Akupedia.id, Kutai Kartanegara – Dinas Kesehatan (Dinkes) Kutai Kartanegara (Kukar) mencatat sebanyak 105 kasus suspek Campak di wilayah Kukar hingga minggu ke-8 tahun 2026 atau akhir Februari.
Temuan tersebut berasal dari laporan sejumlah fasilitas kesehatan, baik rumah sakit maupun puskesmas di Kukar melalui sistem pemantauan penyakit menular.
Meski demikian, Ketua Tim Kerja Survei Kasus, Imunisasi, dan Penanggulangan Kejadian Luar Biasa (SIPKLB) Dinkes Kukar, Hamdana Yunisar, menegaskan bahwa seluruh kasus tersebut masih berstatus suspek atau terduga.
“Semuanya masih menunggu hasil pemeriksaan laboratorium untuk memastikan apakah benar positif campak atau tidak,” ujarnya, Senin (9/3/2026).
Ia menjelaskan, sesuai prosedur yang berlaku, pasien yang menunjukkan tanda dan gejala campak harus menjalani pengambilan sampel atau spesimen untuk diperiksa lebih lanjut di laboratorium rujukan.
Data kasus tersebut dihimpun melalui laporan fasilitas kesehatan yang masuk dalam sistem Sistem Kewaspadaan Dini dan Respons (SKDR) yang digunakan puskesmas untuk memantau potensi kejadian penyakit menular.
Hamdana juga mengungkapkan, dari laporan yang masuk, wilayah dengan temuan kasus terbanyak berada di Kecamatan Samboja.
Salah satu fasilitas kesehatan yang melaporkan jumlah kasus cukup tinggi adalah RS Abadi Samboja.
“Kalau dari laporan SKDR, temuan paling banyak memang dari wilayah Samboja. Dari RS Abadi Samboja saja ada sekitar 38 kasus suspek,” ungkapnya.
Selain rumah sakit, beberapa puskesmas di wilayah tersebut juga melaporkan temuan kasus, di antaranya Puskesmas Samboja dengan sekitar 8 kasus, Puskesmas Sungai Merdeka sebanyak 12 kasus, serta Puskesmas Handil Baru dengan sekitar 10 kasus.
“Dibandingkan wilayah lain, laporan kasus di wilayah ini memang relatif lebih banyak,” tambahnya.
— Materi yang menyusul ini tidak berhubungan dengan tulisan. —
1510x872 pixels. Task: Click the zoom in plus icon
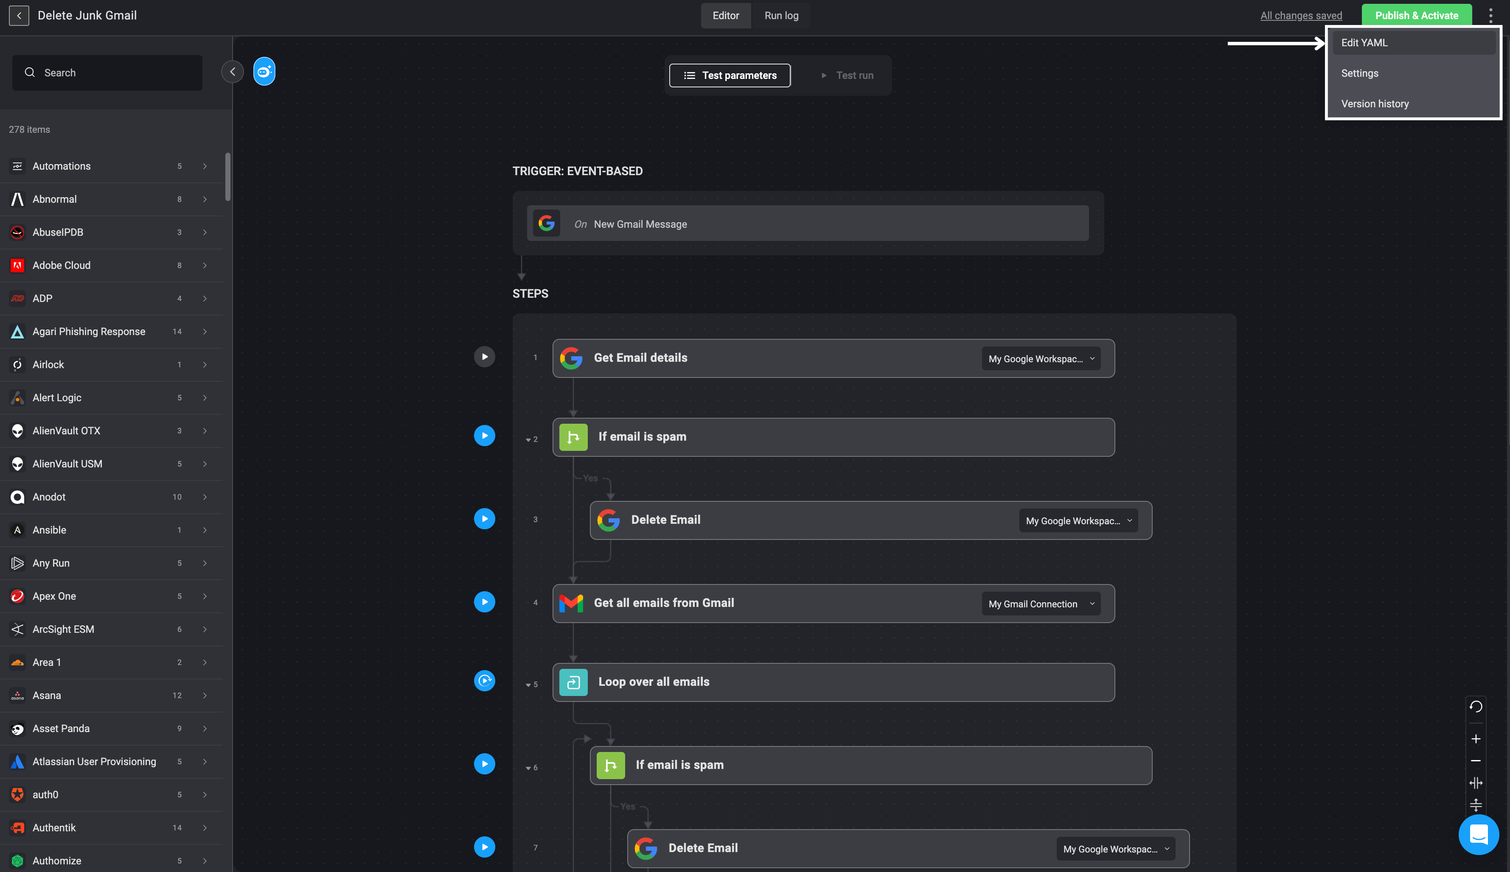[1476, 739]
Tingginya laporan kasus di wilayah tersebut diduga berkaitan dengan mobilitas masyarakat yang cukup tinggi. Samboja merupakan wilayah pesisir sekaligus daerah perlintasan yang memiliki interaksi cukup intens dengan wilayah lain, termasuk dengan Balikpapan.
Ia juga menjelaskan bahwa kasus campak yang ditemukan di Kukar tidak hanya terjadi pada satu kelompok usia tertentu. Beberapa kasus ditemukan pada bayi, anak-anak, hingga orang dewasa.
“Kasusnya tidak hanya pada satu kelompok usia saja. Paling rawan di rentang usia 0 sampai 30 tahun,” ujarnya.
Meski demikian, bayi dan balita tetap menjadi kelompok yang paling rentan terhadap infeksi campak, terutama apabila belum mendapatkan imunisasi.
Hamdana menambahkan, imunisasi menjadi langkah paling efektif untuk mencegah penularan campak di masyarakat.
“Karena itu kami mengimbau masyarakat, khususnya orang tua yang memiliki bayi dan balita, agar memastikan imunisasi anak sudah lengkap sesuai jadwal,” tutupnya.